YOUR TASK >> Copy the records word for word, starting at the line that contains "Task: Click the search magnifier icon" and continuing to the end of the records. Leave out the pictures.
BEGIN
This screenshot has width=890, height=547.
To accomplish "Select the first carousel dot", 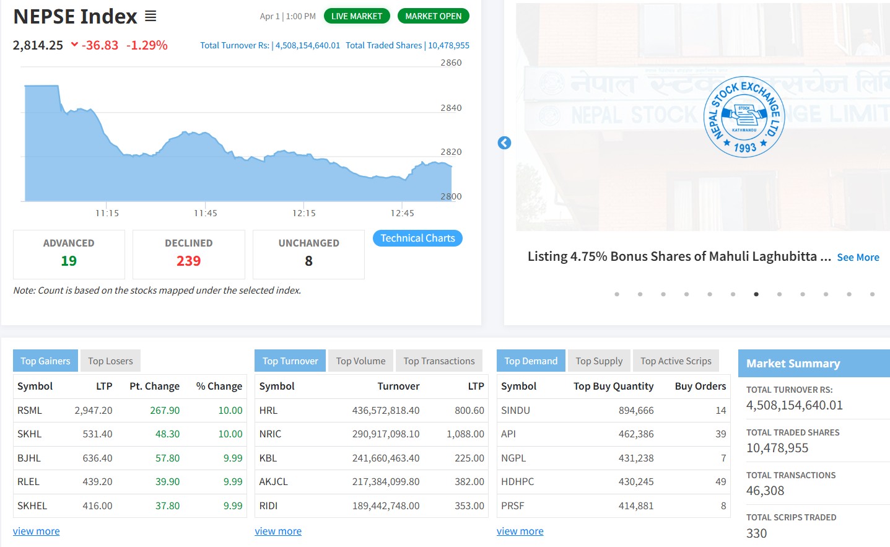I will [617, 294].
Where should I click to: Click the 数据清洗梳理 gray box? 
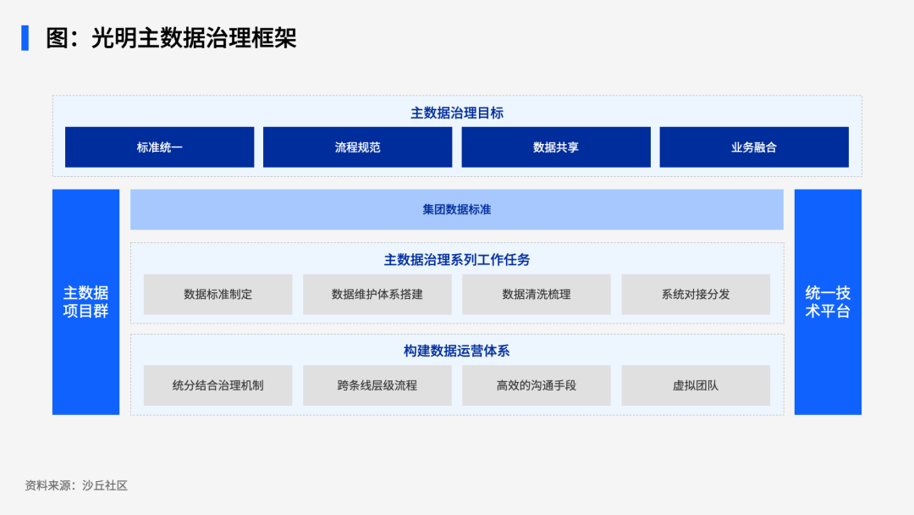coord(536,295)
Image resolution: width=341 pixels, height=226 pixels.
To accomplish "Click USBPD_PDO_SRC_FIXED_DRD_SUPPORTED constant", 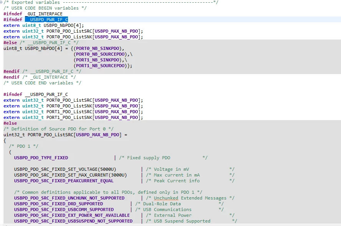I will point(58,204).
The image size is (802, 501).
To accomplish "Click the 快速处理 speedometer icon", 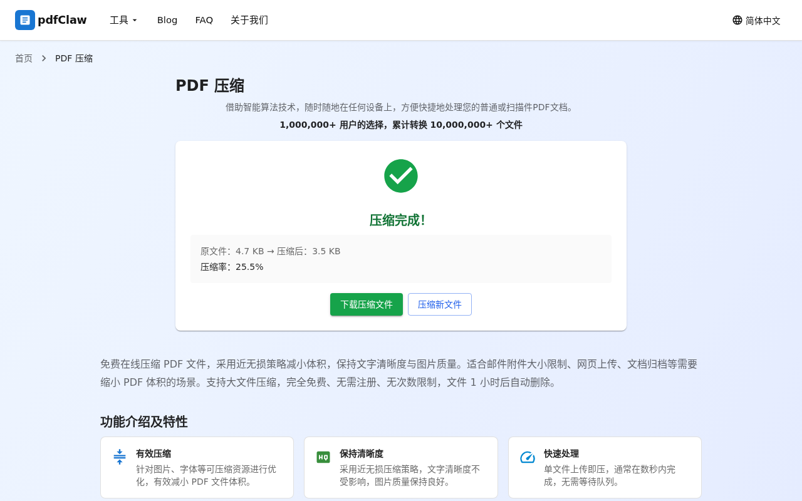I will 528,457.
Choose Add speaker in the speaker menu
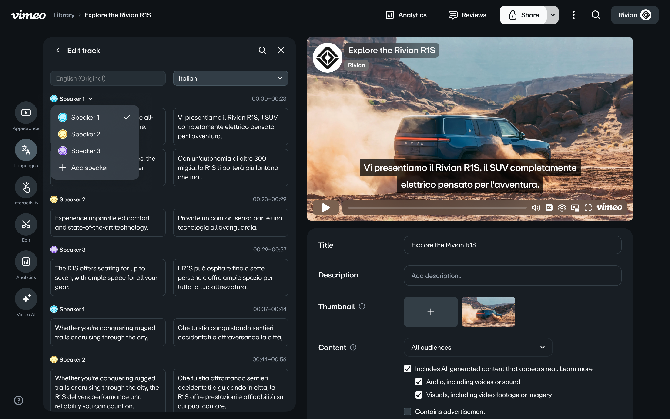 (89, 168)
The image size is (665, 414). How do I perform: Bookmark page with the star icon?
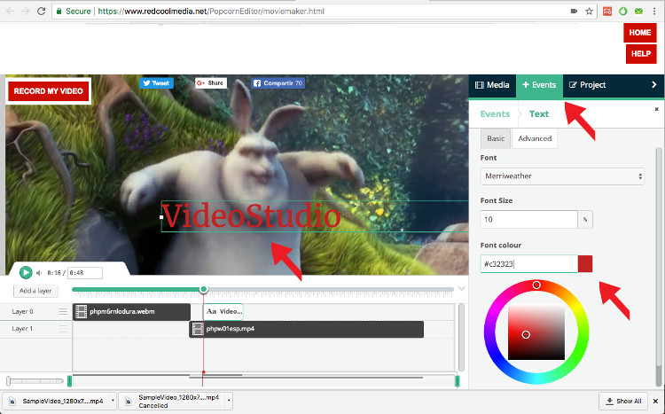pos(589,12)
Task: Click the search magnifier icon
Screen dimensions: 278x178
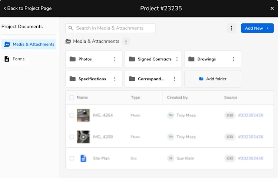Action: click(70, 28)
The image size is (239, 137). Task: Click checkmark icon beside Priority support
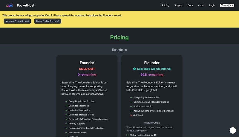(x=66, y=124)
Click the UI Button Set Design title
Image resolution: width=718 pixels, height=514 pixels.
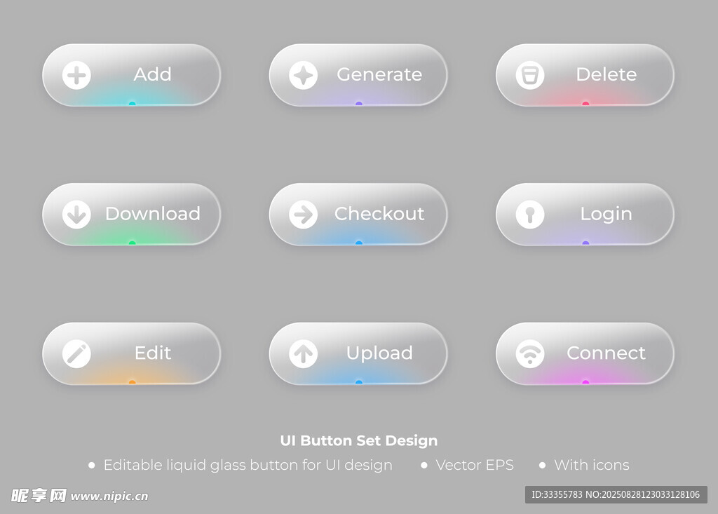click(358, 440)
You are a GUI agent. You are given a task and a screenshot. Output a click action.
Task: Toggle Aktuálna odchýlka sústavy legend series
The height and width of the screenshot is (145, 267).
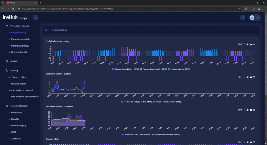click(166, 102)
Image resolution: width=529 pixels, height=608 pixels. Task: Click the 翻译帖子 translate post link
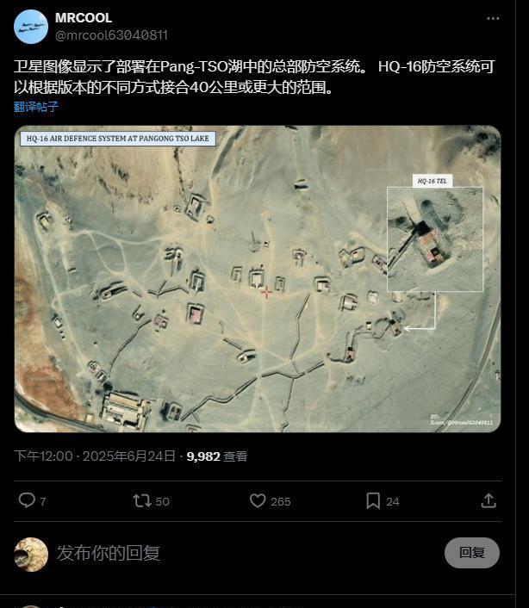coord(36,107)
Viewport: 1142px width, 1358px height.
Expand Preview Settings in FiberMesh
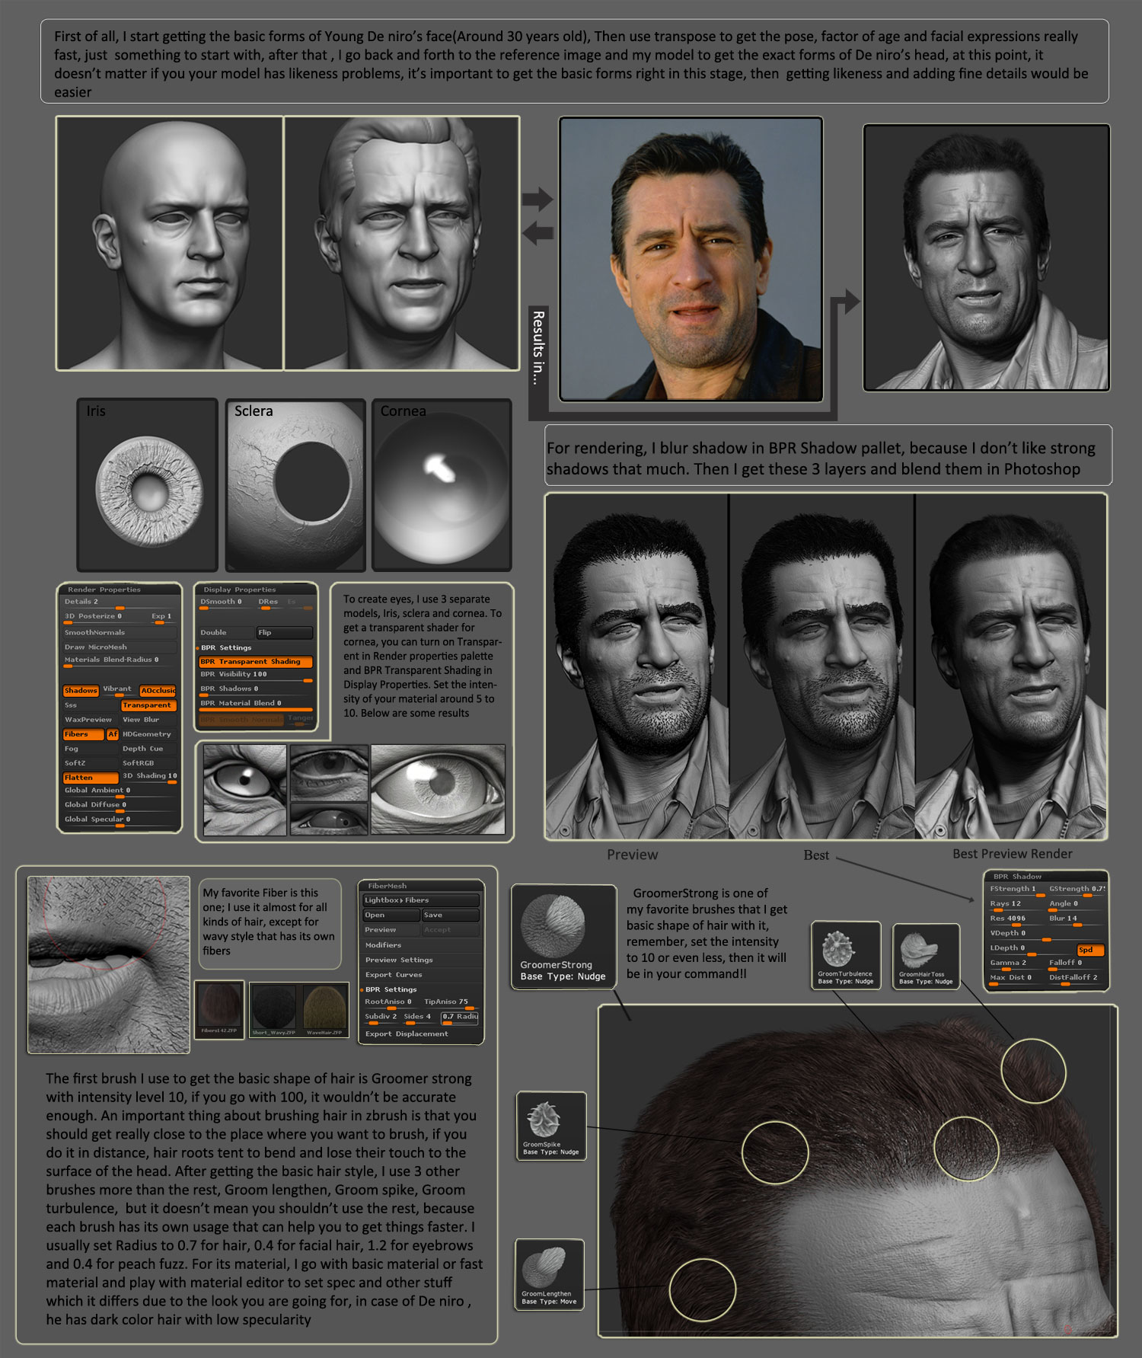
END
RESULT OF THIS EXERCISE >>
Task: Click the search magnifier icon
Screen dimensions: 278x178
Action: click(70, 28)
The image size is (239, 137). Task: Click checkmark icon beside Priority support
(x=66, y=124)
Click the UI Button Set Design title
Image resolution: width=718 pixels, height=514 pixels.
click(358, 440)
You are a GUI agent. You are given a task and a screenshot. Output a click action.
Task: Toggle Aktuálna odchýlka sústavy legend series
The height and width of the screenshot is (145, 267).
click(166, 102)
Image resolution: width=529 pixels, height=608 pixels. Task: Click the 翻译帖子 translate post link
coord(36,107)
Viewport: 1142px width, 1358px height.
Expand Preview Settings in FiberMesh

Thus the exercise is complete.